I know that some projectors/TVs have a PIP (Picture in Picture) function but I have only seen it with at most two different input sources being simultaneously displayed on the same monitor. I think EPSON has a multiview technology in some of their projectors but I was wondering if there is an adapter similar to a KVM Switch that could perform this function but just do it simultaneously? Thanks for all the help!

will

Posted 2015-06-17T15:50:10.923

Reputation: 153

Have you just searched for a device that allows this? I mean, it should be on their features. – Braiam – 2015-06-18T01:31:25.247

Answers

12

Yes you can.

You can hook up 1 pc to a beamer/tv and use Remote Desktop or teaviewer or vnc viewer etc to take over the other 2 pc's.

If you have windows 8.1 you can use smart sizing inside Microsoft Remote Desktop to scale the image down. Programs such as teamviewer and vnc also offer sizing.

LPChip

Posted 2015-06-17T15:50:10.923

Reputation: 42 190

That is a good idea LPChip but I would probably go with VNC as one of my environments is going to be a UNIX like environment. Thanks for the good answer. – will – 2015-06-17T19:18:40.923

I once wrote a VNC "tiling concentrator" that would accept incoming connections from one or more VNC viewers, and make outgoing connections to multiple VNC servers. It then did math on the incoming data streams to shift the pixel positions sent by each server around so that each server's screen data showed up in an adjusted relative position on the viewer. The VNC wire protocol was well-designed in only one aspect -- it's lightweight -- but it's otherwise somewhat delicate. This was so long ago that I'd be embarrassed to share the code (if I could find it) but it can be done that way, too. – Michael - sqlbot – 2015-06-17T20:44:34.333

5

I like LPChip's answer better as it's much cheaper (much much cheaper).

If you wanted a hardware solution this looks to do what you want, but it's going to set you back a few grand.

kazoni

Posted 2015-06-17T15:50:10.923

Reputation: 633

2When you said "it's going to set you back a few grand.", I though you were 'joking'. What a time to be wrong... – Ismael Miguel – 2015-06-17T16:54:29.457

Sadly not.
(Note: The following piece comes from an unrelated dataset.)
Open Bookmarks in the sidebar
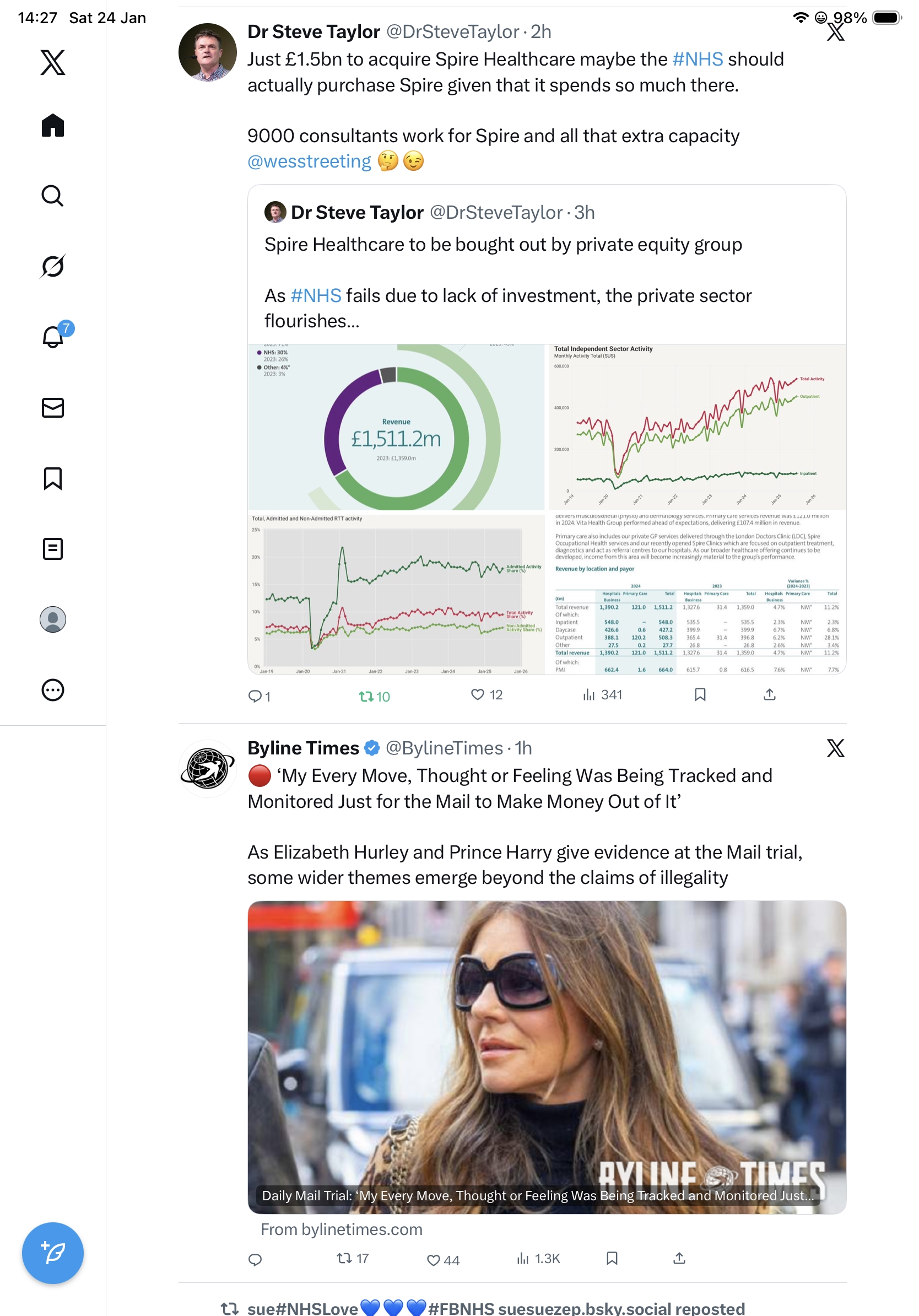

I don't know if there are cheaper options out there, that one was the first one I found. – kazoni – 2015-06-17T17:02:43.187

I've found, a few years ago, a splitter for 3 screens. But it was only VGA and required an abnormally huge resolution to work. – Ismael Miguel – 2015-06-17T17:08:42.527

1That is exactly what I was looking for but as you have already stated it is way out of my price range. This is a good answer just not the one I was looking for but hopefully in the next few years someone will come out with a cheaper version of this hardware for home use. – will – 2015-06-17T19:21:09.840

0

I've found Microsoft's Remote Desktop Connection Manager to be remarkably useful when managing multiple RDP sessions.

It's free, and you can organise your servers into a tree of sub-groupings, remember logon credentials for each server or group, or inherit from the parent group (or just prompt you for them), and the thumbnail images of each server are resizable and live, meaning you can actually click into them without having to expand each one. This makes doing batch installs of software really easy, and if you make them big enough you can use it for what you need (I run with the thumbnails scaled so big that only two fit in the width of my monitor, it works well for actually using the machines at that scale).

I see you said that at least one of the machines is running Linux, but that shouldn't be a problem thanks to XRDP.